【1月ハチミツ-前編】 P:09


 ヨーロッパなら大抵の場所で手に入る、甘い甘いハニーワイン。しかし今飲んでいるものは……

「確かに甘いけど、そんなしつこくないんだね。さらっとしてて美味しい」

 惺が考えていたことと同じことを呟き、直人がカップを見つめている。
 大人の男が何杯でも飲めるハニーワインを作ろうと、研究に必死だった領主の顔が脳裏を掠めて、惺はくすっと笑った。

「なに?」
「いや、直人の今の言葉を聞いたら、これを作っていた男が喜ぶだろうと思ってね」
「知り合い?」
「そうだな…果敢にも泰成に決闘を申し込んだ男なんだ」
「決闘?!」

 目を丸くしている直人は、あまりに古めかしい言葉を聞いて、その経緯に興味を持ったようだ。わくわくした表情で見つめてくる直人に笑いかけ、惺は珍しく昔話を始めた。

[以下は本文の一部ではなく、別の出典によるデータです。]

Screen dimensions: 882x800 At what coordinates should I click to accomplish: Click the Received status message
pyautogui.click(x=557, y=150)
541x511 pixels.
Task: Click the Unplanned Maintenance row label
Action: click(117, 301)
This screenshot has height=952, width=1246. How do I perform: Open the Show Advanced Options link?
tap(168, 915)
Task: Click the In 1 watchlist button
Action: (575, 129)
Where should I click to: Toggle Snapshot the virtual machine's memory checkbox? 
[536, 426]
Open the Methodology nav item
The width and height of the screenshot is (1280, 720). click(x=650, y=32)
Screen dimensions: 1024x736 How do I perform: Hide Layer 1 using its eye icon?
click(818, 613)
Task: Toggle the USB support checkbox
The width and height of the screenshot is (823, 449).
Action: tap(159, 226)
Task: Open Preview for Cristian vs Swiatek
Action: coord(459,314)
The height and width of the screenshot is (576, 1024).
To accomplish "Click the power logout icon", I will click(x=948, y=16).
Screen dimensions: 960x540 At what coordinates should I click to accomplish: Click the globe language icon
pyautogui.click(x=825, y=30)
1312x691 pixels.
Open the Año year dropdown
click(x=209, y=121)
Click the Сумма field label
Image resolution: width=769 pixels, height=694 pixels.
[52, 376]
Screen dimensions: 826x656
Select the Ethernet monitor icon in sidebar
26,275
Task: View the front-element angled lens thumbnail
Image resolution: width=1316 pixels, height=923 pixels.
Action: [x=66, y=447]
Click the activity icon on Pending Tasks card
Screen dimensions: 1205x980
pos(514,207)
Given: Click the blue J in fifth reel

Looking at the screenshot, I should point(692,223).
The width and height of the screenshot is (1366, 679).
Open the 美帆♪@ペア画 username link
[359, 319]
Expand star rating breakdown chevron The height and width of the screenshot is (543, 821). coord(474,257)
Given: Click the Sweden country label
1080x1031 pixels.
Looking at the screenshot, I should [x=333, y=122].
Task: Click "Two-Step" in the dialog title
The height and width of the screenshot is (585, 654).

「エマに一目惚れしたんだ。研究一筋の男だったから、どうやって彼女を口説いていいのかわからず、思い余って泰成に手袋を投げつけた」
「そんなの俺、映画でしか見たことない」
「ああ、当時でも珍しかったよ。また泰成が面白がってそれを受けたものだから、どうして自分のことで泰成が決闘なんかするんだと、エマがへそを曲げてしまって」
「え?じいサマとエマさんって、恋人同士じゃなかったの?」
「違う。言っただろ?あいつは遊びの天才だったんだ」
「ああ…遊び、ね」
「そうだな…泰成にとってのエマは、悪友といった感じだったな。二人は異性同士だが、いつも楽しげにケンカばかりして、その度、来栖に叱られていた」

 当時のことを思い出して、惺はふと頬を緩める。懐かしげな表情を見た直人が、肩に回していた手で惺の顎を捉えると、少し上を向かせて唇を重ねた。

「直人?」
「幸せそうな顔、してた」
「そうか?」
「してたよ。あーあ…俺もそこにいたかったなあ…どうなったの?決闘」
「始まる前にエマが相手を引っ叩いて、お流れになった」
「え〜!なにそれ〜」

 さっきまで拗ねていたくせに、もう面白がって笑っている。ころころ変わる直人の表情が、幼い頃とあまり変わらないような気がして、惺は愛しげに彼を見つめた。

 自分の後ろを必死に追いかけていた直人は、あの頃のままそばにいる。そのことにどこか安心している自分を、惺は自覚していない。
 変わらないことに苦しみ続けた時間を、忘れてはいないはずなのだが。直人のそばにいるとつい、いつまでもこのままで、と願ってしまうのだ。